→ TASK:
Filter the entries for lines with the word "name".

→ RECORDED INFORMATION:
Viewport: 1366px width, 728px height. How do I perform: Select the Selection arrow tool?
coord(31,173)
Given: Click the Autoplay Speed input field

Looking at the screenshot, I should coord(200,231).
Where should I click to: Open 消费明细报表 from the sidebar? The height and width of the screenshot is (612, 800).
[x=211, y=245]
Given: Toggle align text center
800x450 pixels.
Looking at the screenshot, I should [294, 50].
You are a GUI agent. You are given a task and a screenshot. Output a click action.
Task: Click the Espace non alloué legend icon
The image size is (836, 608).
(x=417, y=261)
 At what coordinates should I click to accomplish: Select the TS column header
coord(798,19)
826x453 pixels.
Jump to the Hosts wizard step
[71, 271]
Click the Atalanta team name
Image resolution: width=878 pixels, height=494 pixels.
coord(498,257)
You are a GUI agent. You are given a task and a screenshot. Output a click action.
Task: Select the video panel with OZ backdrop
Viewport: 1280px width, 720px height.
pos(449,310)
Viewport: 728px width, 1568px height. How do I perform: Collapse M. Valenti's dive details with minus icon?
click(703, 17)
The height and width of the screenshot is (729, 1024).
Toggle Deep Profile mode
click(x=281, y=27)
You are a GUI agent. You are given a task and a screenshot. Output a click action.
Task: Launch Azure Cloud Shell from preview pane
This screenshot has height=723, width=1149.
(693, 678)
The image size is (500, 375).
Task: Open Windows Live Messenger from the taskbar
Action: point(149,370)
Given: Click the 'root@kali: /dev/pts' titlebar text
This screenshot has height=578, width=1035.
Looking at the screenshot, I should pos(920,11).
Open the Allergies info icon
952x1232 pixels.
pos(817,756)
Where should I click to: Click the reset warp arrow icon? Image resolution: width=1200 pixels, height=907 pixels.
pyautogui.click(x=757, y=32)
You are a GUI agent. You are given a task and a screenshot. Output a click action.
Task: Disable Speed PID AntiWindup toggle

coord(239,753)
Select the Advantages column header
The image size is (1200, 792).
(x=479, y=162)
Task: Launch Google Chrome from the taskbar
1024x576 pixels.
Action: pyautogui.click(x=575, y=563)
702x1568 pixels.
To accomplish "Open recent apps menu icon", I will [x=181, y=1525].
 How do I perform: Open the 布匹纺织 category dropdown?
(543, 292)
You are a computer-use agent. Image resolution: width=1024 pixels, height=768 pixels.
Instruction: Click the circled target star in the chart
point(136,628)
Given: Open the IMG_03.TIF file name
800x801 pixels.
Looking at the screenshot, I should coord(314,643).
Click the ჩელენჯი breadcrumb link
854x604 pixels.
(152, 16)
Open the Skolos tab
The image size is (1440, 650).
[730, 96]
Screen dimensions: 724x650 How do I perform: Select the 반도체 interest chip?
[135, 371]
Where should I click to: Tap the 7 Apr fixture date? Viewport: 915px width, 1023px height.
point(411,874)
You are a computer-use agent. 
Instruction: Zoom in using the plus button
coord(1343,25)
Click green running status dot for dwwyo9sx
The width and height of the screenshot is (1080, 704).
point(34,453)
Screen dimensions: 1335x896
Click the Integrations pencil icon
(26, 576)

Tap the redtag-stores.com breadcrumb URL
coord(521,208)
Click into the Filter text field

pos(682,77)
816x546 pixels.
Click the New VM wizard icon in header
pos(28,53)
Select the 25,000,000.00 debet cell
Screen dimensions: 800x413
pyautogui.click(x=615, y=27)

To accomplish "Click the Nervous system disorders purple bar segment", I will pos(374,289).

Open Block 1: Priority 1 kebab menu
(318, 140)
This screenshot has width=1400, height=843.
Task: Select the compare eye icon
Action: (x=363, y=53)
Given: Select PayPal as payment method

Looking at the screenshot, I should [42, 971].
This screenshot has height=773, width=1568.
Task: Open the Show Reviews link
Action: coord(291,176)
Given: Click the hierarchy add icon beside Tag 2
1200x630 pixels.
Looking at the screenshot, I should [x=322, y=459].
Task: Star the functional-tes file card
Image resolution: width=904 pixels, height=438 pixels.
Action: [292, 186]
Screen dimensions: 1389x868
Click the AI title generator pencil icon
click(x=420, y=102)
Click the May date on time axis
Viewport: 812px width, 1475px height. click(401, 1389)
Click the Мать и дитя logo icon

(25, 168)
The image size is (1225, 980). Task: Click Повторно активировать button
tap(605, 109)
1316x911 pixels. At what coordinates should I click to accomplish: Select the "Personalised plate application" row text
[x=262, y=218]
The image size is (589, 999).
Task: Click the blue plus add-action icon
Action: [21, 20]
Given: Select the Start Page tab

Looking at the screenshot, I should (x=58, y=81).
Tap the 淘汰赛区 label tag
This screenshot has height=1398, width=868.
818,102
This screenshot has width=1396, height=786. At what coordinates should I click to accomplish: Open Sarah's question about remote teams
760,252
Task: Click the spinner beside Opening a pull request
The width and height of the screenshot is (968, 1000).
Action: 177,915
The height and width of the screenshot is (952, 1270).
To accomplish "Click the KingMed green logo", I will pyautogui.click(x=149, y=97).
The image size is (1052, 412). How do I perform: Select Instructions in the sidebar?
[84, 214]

→ RESPONSE AREA:
Click the Atalanta team name
Given: Open the IMG_03.TIF file name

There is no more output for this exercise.